What the task requires. In the records below, begin at the line that has "Given: Open the Figma main menu dropdown" and stop after the line that has "551x335 pixels."; quote those lines verbatim and nothing more.
───── Records provided
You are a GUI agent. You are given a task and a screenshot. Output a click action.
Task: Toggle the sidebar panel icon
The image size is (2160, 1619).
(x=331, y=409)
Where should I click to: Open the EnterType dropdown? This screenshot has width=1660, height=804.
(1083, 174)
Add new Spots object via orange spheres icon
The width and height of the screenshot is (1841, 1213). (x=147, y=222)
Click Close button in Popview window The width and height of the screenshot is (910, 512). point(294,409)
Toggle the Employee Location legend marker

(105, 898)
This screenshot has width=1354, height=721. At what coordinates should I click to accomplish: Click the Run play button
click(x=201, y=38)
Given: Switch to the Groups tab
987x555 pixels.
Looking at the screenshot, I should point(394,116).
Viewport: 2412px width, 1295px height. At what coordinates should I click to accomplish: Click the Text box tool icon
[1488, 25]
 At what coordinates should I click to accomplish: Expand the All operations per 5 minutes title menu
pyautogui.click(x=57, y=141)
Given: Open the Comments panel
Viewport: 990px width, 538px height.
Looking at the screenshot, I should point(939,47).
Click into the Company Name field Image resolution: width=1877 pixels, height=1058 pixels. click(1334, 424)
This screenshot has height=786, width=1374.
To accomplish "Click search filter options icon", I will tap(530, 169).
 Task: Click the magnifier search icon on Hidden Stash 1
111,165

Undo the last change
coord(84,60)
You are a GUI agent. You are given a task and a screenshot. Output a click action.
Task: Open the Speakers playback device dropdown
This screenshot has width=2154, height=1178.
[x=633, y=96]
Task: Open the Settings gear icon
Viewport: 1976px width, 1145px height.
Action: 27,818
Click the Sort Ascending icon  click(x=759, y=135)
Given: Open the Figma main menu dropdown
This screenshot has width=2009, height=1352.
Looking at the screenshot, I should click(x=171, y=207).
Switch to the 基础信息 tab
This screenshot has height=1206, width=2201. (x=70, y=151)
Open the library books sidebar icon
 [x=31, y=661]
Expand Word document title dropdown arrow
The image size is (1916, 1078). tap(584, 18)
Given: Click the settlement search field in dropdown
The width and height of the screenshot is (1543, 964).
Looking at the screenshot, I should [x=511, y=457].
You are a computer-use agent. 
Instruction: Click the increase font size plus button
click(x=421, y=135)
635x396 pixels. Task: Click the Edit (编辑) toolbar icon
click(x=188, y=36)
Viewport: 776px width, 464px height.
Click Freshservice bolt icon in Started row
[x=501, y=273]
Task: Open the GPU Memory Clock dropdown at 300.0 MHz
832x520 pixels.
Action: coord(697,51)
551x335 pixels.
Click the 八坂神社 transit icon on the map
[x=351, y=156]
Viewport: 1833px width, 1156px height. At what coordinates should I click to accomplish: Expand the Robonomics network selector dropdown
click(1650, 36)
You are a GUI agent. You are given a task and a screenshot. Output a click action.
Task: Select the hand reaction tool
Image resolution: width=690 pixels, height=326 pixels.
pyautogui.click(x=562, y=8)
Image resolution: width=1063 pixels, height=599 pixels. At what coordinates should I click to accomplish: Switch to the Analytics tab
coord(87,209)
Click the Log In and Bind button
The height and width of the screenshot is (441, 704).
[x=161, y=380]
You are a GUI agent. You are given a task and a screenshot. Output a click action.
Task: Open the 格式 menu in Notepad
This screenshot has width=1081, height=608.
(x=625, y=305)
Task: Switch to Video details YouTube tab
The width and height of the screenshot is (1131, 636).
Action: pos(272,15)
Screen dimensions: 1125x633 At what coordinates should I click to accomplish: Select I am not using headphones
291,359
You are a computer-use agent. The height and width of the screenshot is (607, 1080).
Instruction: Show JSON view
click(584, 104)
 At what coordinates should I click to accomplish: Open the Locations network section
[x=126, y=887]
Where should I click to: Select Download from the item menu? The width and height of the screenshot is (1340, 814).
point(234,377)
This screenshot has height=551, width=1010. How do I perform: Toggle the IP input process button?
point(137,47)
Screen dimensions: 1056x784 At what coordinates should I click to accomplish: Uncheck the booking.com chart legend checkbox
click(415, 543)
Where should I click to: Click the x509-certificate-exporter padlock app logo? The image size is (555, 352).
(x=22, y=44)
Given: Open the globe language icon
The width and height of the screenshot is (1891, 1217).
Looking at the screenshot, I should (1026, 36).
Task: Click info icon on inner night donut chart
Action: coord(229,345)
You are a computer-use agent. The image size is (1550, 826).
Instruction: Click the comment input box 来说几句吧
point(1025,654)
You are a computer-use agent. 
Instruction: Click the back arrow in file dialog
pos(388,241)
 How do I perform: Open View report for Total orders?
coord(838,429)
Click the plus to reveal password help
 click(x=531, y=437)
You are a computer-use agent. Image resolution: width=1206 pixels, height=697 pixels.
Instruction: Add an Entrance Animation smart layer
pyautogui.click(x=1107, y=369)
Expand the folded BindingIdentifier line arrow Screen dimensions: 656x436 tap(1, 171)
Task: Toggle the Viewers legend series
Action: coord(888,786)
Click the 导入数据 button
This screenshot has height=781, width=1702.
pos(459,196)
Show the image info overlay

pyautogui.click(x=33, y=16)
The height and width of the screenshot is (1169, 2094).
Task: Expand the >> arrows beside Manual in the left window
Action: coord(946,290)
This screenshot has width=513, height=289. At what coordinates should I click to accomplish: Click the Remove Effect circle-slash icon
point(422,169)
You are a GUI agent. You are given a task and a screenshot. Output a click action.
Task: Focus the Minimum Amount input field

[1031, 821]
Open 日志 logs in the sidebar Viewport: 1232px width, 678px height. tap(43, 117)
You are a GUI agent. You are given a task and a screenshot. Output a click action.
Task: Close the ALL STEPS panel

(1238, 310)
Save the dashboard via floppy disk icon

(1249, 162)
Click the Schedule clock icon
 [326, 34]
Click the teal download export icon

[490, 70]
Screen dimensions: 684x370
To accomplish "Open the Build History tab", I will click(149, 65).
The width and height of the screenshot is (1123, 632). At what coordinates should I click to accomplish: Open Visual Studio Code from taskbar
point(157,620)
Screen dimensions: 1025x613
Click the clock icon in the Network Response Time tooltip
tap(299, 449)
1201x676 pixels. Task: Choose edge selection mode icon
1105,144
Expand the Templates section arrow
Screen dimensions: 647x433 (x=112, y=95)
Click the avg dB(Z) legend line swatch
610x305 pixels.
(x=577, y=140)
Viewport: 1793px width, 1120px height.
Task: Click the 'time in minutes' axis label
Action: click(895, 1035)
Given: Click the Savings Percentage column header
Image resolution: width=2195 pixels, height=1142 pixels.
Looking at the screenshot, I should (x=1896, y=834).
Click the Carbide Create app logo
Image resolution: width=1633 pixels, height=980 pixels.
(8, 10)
──────────
Solution for this problem.
Given: Open the Figma main menu dropdown
This screenshot has width=2009, height=1352.
Looking at the screenshot, I should click(x=171, y=207).
Switch to the 基础信息 tab
This screenshot has height=1206, width=2201. (x=70, y=151)
Open the library books sidebar icon
 [x=31, y=661]
Expand Word document title dropdown arrow
The image size is (1916, 1078). tap(584, 18)
Given: Click the settlement search field in dropdown
The width and height of the screenshot is (1543, 964).
Looking at the screenshot, I should [x=511, y=457].
You are a computer-use agent. 
Instruction: Click the increase font size plus button
click(x=421, y=135)
635x396 pixels. Task: Click the Edit (编辑) toolbar icon
click(x=188, y=36)
Viewport: 776px width, 464px height.
Click Freshservice bolt icon in Started row
[x=501, y=273]
Task: Open the GPU Memory Clock dropdown at 300.0 MHz
832x520 pixels.
Action: coord(697,51)
551x335 pixels.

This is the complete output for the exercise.